Member of the National Assembly
- In office June 1999 – June 2009

Personal details
- Born: 1961 or 1962 (age 63–64)
- Citizenship: South Africa
- Party: African National Congress

= Pierre-Jeanne Gerber =

South African politician

Pierre-Jeanne Alexander Gerber (born 1961 or 1962) is a South African politician and property investor who represented the African National Congress (ANC) in the National Assembly from 1999 to 2009.

== Early life and career ==
Gerber was born in 1962.' His grandparents were bywoners (Afrikaans for tenant farmers) and his father was a minister for the Dutch Reformed Church (NGK). He became determined to own property at an early age and worked on weekends at a shop to save up to buy his first property – in Ashton in the Cape Province – by the time he was 11. By 1999, he owned 255 properties across four provinces in South Africa.

== Political career ==
On 14 January 1996 the national newspaper Rapport published an article, based on leaked party documents, that reported that the National Party sought to disband. It was later revealed that the former Nationalist member of Parliament for False Bay, Adriaan Jordaan, leaked the documents to the paper, but that Gerber, who at the time was the Federal Youth Leader in the NP and therefore sat on the party's Federal Council, gave Jordaan the documents.

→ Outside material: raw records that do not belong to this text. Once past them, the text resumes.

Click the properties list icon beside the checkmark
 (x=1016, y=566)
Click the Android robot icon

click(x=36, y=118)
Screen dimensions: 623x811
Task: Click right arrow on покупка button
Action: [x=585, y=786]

Gerber represented the New National Party in the Western Cape Provincial Parliament after 1994 but resigned to join the ANC in April 1999, during the run-up to the 1999 general election. In that election he was elected to an ANC seat in the National Assembly, the lower house of the South African Parliament; he was elected to a second five-year term in the next general election in 2004.

== Personal life ==
As of 2025, Gerber s married and have four daughters.